In reality, the Obama administration, and Clinton ’s State Department in particular, opposed, dragged their feet on, and sought to water down every piece of sanctions legislation introduced by bipartisan majorities in the House and Senate. With that history now being rewritten, let’s review the actual record.
President Obama took office believing that personal diplomacy without “preconditions” would convince Iran ’s leaders to relinquish their nuclear ambitions. As Clinton later explained in an interview with CNN’s Candy Crowley, “We believed that the effort of seeking engagement would actually strengthen our hand.”
Others were unconvinced. In April 2009 Congress signaled its skepticism of this “carrots and carrots” approach by introducing several sticks in the form of sanctions bills—of which the Iran Refined Petroleum Sanctions Act of 2009 (IRPSA) was the most notable.

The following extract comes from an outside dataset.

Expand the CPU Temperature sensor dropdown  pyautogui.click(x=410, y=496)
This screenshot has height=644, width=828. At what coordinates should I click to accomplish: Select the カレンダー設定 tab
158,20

Sure enough the administration’s “outstretched hand” was met with an Iranian middle finger over the following months: There were repeated Iranian rebuffs of negotiations; a stolen election in June; Tehran’s atavistic repression of the pro-democracy Green Movement which followed that election; Iran’s rejection of a comprehensive fuel-swap deal after commitments were made to the contrary; and, finally, Iran’s disclosure of its secret underground Fordow enrichment complex after that site had been discovered by Western intelligence services.
Consequently, towards the end of 2009, congressional skepticism about the administration’s quixotic diplomacy morphed into open hostility.